Reconnaître une hémiplégie ne présente de difficultés que lorsqu’elle est discrète (c’est alors une hémiparésie) ou qu’existe, quelle que soit son intensité, un coma profond. Dans ce cas, en effet, la motilité est abolie globalement, si bien que l’extériorisation de l’hémiplégie est aléatoire : on observe seulement une asymétrie du tonus ou de la réactivité motrice aux stimuli douloureux.
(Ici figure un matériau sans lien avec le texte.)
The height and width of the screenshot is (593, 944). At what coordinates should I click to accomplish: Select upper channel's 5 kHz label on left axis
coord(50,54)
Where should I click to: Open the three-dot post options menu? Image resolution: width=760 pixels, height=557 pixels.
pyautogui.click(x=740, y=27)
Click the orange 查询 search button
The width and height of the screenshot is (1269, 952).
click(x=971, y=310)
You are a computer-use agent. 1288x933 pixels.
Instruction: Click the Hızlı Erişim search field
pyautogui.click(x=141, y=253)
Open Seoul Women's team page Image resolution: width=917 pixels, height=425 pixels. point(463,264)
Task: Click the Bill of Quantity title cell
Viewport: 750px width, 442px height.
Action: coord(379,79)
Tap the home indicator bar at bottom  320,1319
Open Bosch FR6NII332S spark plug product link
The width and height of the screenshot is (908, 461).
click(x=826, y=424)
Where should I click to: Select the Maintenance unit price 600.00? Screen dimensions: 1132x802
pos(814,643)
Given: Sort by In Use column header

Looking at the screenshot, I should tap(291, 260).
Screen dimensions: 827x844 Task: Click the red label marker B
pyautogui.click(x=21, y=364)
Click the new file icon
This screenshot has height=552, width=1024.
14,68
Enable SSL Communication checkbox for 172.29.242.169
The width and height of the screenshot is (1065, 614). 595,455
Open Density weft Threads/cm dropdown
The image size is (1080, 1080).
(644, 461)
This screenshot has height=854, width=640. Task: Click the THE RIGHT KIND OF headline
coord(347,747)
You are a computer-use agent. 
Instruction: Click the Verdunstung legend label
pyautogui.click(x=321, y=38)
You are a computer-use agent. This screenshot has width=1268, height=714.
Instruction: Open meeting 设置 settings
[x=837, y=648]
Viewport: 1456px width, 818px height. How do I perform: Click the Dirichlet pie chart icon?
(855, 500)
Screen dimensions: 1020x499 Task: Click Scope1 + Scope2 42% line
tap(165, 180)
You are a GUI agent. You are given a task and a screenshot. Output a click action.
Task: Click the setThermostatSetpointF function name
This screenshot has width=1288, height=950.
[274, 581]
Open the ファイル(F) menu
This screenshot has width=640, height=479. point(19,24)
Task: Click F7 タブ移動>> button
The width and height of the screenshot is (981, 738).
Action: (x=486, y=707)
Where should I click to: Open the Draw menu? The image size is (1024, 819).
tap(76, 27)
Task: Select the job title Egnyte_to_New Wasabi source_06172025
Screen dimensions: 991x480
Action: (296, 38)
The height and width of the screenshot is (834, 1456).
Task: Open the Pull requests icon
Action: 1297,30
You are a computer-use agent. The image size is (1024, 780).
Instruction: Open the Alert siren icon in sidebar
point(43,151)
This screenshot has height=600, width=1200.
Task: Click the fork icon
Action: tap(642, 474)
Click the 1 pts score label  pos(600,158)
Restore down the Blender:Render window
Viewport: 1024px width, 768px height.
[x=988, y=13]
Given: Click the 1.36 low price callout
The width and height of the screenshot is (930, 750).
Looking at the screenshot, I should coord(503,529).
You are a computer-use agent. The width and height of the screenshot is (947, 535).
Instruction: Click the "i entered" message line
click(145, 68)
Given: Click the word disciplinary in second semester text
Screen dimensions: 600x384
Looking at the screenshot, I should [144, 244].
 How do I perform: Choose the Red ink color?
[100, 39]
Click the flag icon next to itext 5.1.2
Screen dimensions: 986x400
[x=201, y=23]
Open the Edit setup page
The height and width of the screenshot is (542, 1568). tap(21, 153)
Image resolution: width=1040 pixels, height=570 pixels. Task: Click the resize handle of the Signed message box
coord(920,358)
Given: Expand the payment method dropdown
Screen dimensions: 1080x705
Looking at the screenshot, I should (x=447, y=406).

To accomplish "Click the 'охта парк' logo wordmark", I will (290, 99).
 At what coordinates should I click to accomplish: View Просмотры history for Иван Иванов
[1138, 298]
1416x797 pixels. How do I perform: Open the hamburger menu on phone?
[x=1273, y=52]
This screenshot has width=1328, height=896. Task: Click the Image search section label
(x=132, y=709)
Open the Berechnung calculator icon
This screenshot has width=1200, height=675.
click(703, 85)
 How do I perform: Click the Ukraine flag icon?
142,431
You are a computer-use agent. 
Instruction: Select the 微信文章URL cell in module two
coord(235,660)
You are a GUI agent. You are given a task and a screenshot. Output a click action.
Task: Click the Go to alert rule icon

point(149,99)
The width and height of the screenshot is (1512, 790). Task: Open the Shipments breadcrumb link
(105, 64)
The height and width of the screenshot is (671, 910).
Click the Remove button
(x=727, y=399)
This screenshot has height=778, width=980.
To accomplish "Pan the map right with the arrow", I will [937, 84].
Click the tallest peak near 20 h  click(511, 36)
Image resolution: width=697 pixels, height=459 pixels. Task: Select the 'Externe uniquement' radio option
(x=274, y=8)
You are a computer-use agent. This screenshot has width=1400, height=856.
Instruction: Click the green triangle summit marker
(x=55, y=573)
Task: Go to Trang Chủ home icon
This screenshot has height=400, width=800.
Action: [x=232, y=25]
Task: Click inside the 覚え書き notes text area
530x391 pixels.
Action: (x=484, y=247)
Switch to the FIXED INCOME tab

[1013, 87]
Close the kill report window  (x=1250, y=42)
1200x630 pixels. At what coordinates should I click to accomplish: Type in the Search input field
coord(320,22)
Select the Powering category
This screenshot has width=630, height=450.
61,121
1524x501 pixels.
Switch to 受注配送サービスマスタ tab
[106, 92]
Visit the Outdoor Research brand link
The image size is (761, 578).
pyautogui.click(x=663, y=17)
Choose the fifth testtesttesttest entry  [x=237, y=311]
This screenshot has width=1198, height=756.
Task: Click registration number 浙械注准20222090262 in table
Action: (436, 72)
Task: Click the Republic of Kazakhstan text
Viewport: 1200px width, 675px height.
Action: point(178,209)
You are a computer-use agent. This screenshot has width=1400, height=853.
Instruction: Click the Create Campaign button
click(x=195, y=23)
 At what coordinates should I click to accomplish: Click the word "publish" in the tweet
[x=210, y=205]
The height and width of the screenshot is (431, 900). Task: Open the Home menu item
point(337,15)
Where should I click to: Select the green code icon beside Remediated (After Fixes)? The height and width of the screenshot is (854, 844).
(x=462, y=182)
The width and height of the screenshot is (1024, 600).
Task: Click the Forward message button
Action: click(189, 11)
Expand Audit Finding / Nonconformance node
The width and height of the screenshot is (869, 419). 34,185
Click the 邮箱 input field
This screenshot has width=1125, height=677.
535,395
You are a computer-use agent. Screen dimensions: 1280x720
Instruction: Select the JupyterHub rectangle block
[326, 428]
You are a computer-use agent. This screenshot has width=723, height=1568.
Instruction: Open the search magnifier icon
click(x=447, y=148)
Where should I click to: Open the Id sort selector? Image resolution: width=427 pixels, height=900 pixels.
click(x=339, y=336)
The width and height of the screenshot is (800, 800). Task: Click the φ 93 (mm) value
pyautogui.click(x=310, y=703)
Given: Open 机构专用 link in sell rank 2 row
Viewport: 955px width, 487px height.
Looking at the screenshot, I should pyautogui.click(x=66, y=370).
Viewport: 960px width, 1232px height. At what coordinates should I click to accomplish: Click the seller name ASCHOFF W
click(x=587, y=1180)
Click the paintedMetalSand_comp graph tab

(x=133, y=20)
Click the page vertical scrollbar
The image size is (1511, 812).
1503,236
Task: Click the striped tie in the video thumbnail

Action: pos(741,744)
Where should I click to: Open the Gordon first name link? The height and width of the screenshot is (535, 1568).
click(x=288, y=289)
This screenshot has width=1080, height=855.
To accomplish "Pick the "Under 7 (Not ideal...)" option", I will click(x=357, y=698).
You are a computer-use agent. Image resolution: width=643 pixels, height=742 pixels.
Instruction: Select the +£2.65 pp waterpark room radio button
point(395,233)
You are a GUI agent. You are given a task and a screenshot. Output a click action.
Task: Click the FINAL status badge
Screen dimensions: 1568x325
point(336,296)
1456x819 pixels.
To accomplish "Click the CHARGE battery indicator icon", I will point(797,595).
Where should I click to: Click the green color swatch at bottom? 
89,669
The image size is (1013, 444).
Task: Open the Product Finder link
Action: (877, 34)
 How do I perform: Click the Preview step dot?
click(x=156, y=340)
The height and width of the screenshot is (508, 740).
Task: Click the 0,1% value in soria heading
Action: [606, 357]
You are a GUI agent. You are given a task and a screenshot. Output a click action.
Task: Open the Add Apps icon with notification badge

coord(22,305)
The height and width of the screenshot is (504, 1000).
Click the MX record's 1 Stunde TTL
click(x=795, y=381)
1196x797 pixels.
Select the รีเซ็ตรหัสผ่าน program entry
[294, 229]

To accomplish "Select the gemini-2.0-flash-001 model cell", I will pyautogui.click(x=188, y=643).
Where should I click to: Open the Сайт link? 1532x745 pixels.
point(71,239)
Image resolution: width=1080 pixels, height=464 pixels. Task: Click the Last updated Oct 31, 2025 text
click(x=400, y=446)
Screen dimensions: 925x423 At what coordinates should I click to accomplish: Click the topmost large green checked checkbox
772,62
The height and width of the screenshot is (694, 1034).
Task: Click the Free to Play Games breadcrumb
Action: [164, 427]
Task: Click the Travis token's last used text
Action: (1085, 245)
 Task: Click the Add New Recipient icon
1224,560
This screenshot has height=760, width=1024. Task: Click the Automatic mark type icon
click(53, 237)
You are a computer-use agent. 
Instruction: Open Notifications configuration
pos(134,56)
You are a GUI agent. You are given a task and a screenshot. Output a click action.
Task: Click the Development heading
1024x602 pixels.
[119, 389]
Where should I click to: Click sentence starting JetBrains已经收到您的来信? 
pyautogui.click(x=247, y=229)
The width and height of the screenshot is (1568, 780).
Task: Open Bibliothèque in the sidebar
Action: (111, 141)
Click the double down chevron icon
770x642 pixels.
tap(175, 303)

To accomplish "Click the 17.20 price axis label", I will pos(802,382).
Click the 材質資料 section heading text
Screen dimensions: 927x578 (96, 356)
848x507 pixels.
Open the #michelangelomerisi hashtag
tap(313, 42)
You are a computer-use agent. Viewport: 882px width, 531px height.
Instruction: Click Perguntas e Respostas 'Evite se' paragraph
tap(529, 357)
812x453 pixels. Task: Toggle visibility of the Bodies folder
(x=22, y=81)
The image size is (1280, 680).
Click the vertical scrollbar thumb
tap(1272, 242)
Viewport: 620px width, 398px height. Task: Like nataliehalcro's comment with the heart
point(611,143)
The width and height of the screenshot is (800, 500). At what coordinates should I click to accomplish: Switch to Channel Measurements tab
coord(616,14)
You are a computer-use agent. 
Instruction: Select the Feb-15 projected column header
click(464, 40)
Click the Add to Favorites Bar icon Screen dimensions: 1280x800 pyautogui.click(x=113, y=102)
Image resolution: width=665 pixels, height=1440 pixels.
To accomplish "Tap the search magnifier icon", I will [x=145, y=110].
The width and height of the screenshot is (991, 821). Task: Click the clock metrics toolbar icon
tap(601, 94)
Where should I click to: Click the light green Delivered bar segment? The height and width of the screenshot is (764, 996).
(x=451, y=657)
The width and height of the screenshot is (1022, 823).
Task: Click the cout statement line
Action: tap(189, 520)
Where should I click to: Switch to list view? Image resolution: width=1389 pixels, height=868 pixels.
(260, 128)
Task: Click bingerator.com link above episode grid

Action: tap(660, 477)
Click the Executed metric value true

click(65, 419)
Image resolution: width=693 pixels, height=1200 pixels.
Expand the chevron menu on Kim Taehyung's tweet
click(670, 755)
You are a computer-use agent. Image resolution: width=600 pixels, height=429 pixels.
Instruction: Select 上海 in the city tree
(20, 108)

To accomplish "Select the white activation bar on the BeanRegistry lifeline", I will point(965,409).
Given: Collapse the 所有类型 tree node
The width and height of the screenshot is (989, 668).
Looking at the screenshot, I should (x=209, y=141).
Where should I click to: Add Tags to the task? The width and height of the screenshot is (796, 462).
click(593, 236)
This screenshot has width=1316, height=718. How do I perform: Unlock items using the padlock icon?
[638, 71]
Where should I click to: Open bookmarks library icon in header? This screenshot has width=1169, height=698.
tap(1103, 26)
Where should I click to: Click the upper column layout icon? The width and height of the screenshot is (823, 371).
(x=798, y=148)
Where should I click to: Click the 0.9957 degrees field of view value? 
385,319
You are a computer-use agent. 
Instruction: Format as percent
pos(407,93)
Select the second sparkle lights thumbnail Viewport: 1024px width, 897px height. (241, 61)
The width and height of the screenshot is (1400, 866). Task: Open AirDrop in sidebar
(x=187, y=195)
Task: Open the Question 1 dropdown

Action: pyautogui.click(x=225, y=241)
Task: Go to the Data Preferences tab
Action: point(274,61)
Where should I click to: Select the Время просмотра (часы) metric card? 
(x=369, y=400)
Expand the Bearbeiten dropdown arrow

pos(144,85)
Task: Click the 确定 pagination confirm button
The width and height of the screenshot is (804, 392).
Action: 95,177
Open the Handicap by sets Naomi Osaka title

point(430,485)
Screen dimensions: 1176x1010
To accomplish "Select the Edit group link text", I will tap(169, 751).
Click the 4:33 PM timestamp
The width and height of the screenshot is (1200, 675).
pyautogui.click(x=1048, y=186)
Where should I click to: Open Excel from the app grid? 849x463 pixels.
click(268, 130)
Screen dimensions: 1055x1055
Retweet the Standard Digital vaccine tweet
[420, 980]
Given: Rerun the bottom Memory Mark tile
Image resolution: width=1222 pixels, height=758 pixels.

La mise en évidence de l’hémiplégie aurait pourtant valeur de signes de localisation et, à ce titre, contribuerait au diagnostic étiologique du coma.


Causes des hémiplégies

Les hémiplégies reconnaissent des causes multiples, encore que la majorité d’entre elles correspondent à des accidents vasculaires cérébraux entraînant un arrêt de l’apport d’oxygène aux cellules cérébrales, et par suite une lésion de celles-ci. Il peut s’agir d’une ischémie, c’est-à-dire une diminution de l’irrigation du cerveau, secondaire à une occlusion artérielle : embolie venue du cœur ou des vaisseaux du cou, thrombose « in situ », conjonction d’une sténose vasculaire serrée et d’une petite embolie ou d’une chute du débit circulatoire général (chute de la tension artérielle). De tels accidents, volontiers nocturnes, s’installent rapidement, sans coma, quelquefois par à-coups successifs. Leur évolution est généralement assez favorable. En cas d’hémorragie cérébrale, quelle qu’en soit la cause (hypertension artérielle, malformation vasculaire), l’hémiplégie pourtant massive est initialement au second plan derrière le coma : elle ne régressera que très incomplètement. Parmi les autres causes d’hémiplégie, il faut citer les traumatismes crâniens, où l’hémiplégie témoigne d’un hématome ou d’une contusion cérébrale, et les tumeurs cérébrales, où l’hémiplégie se développe souvent de façon progressive et où elle peut être précédée d’une épilepsie localisée. Plus rarement est en cause un processus infectieux (méningite, encéphalite) ou inflammatoire. Certaines hémiplégies sont congénitales, témoignant d’une encéphalopathie périnatale dont la nature exacte est souvent difficile à préciser (souffrance fœtale, infection néo-natale). Les enfants porteurs de telles hémiplégies cérébrales infantiles prennent place dans le cadre dit « des infirmes moteurs cérébraux » (I. M. C). Les problèmes médico-pédagogiques sont prééminents ; ils sont d’autant plus facilement résolus qu’il n’y a pas d’épilepsie associée et que le quotient intellectuel est normal ou convenable.